Si vous êtes un(e) habitué(e) du webzine, vous aurez peut-être déjà lu les chroniques des deux précédents disques de GOODBYE DIANA? Si oui, sachez que ça continue bel et bien dans le même trip. Et si vous ne connaissez pas... Hé bien c'est l'occasion de découvrir!
Musicalement on est dans un style post-rock pachidermique aux rythmes carrés et entêtant. On est loin des envolées mélodiques et dramatiques du habituels du genre (post-rock). Les trucs mielleux et doucement heureux déjà entendu cent fois et ressassé mille fois. Bien...
Mais est-ce que GOODBYE DIANA est original? J'en sais rien. On est dans un truc rythmique carré, instrumental, dynamique, et puissant. Des étiquettes? Mais bien sur : math rock ou rock progressif. A vous de choisir! Ou alors c'est juste entre les deux? Niveau comparaison, je rangerais le disque à coté de DON CABALLERO, HONEY FOR PETZY, etc, avec une touche plus metal pour la lourdeur des riffs (KEELHAUL disent certains!).

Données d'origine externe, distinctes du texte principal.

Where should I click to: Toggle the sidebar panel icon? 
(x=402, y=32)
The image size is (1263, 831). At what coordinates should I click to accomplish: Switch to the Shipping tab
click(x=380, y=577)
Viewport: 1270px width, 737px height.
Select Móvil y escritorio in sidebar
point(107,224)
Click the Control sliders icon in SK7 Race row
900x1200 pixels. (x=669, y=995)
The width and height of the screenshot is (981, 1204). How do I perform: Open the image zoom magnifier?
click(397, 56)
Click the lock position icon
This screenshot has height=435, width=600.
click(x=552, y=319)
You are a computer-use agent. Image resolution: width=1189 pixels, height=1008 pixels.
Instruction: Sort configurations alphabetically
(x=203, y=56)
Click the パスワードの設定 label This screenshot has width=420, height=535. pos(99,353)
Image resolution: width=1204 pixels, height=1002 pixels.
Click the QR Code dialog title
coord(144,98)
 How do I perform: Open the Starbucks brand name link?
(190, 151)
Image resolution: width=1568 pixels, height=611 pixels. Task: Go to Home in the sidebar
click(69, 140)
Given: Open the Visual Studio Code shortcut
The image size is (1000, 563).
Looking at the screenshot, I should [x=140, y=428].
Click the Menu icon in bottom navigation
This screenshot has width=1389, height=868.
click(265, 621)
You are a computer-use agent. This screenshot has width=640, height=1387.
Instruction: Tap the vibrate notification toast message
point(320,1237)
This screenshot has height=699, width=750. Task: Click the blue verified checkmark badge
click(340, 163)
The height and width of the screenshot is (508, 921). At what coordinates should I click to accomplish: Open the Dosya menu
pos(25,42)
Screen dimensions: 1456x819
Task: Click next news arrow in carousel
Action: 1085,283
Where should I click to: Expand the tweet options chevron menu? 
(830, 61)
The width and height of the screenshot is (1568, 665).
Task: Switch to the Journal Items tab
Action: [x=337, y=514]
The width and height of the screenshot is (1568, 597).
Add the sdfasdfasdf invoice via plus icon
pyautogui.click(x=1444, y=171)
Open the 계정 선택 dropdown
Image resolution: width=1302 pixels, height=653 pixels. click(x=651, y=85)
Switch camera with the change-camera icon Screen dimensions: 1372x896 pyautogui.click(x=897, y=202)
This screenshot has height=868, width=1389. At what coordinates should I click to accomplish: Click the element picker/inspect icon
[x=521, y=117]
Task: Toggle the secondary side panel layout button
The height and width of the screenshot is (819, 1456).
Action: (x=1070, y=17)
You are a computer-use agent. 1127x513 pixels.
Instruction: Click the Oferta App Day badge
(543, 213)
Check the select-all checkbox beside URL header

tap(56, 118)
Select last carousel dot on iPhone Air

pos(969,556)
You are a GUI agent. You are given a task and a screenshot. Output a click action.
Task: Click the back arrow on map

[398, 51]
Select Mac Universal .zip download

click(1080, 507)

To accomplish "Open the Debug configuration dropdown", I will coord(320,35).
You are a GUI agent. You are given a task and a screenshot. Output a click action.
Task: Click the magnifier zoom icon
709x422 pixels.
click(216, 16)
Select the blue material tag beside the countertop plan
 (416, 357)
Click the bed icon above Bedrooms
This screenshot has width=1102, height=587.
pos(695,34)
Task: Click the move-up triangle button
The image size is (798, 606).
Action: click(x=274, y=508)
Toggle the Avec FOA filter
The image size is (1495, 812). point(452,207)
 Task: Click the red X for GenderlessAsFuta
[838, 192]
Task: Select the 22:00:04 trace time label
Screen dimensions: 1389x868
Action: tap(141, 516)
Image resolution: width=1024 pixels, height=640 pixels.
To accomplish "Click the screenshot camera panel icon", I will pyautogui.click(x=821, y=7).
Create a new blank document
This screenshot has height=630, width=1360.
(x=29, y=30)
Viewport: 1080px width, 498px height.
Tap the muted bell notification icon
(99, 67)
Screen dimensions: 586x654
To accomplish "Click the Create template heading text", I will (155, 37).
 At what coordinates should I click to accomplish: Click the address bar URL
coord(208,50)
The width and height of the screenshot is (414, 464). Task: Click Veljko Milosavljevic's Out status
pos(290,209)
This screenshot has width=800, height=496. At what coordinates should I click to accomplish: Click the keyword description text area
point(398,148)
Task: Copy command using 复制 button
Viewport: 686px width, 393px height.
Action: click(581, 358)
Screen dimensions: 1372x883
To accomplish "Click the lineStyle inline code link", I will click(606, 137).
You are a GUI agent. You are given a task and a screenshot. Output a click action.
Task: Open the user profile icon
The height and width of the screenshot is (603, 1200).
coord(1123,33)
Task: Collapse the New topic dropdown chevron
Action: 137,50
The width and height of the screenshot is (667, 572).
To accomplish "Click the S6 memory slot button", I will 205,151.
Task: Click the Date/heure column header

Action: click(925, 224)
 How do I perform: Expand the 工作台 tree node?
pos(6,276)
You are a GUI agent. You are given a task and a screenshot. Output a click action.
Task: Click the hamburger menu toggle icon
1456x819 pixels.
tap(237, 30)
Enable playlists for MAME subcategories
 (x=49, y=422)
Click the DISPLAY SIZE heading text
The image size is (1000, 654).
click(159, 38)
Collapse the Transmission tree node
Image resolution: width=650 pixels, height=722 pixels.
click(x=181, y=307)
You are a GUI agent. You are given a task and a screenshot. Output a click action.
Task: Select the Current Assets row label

Le disque m'a peut-être moins vite tapé dans l'oreille que le précédent...Enfin au début, car avec les écoutes c'est la massivité du son qui impressionne. Comme si le disque avait été « enregistré par Steve Albini ». C'est le genre de musique qui plairait à plus d'une personne ici dans le coin. Et j'avoue qu'en multipliant les écoutes, je me prends à apprécier de plus en plus ce disque. Mais attention c'est de l'instrumental pur jus non dopé aux cris vitaminés. Pas de chant. Que des instruments... Mais ceux-ci arrivent à prendre tout le volume nécessaire sur ce disque pour vous faire balancer le crâne d'avant en arrière toute la durée du disque!
Un album super réussi une fois de plus par la team GOODBYE DIANA... Même encore mieux que le « mobilhome ».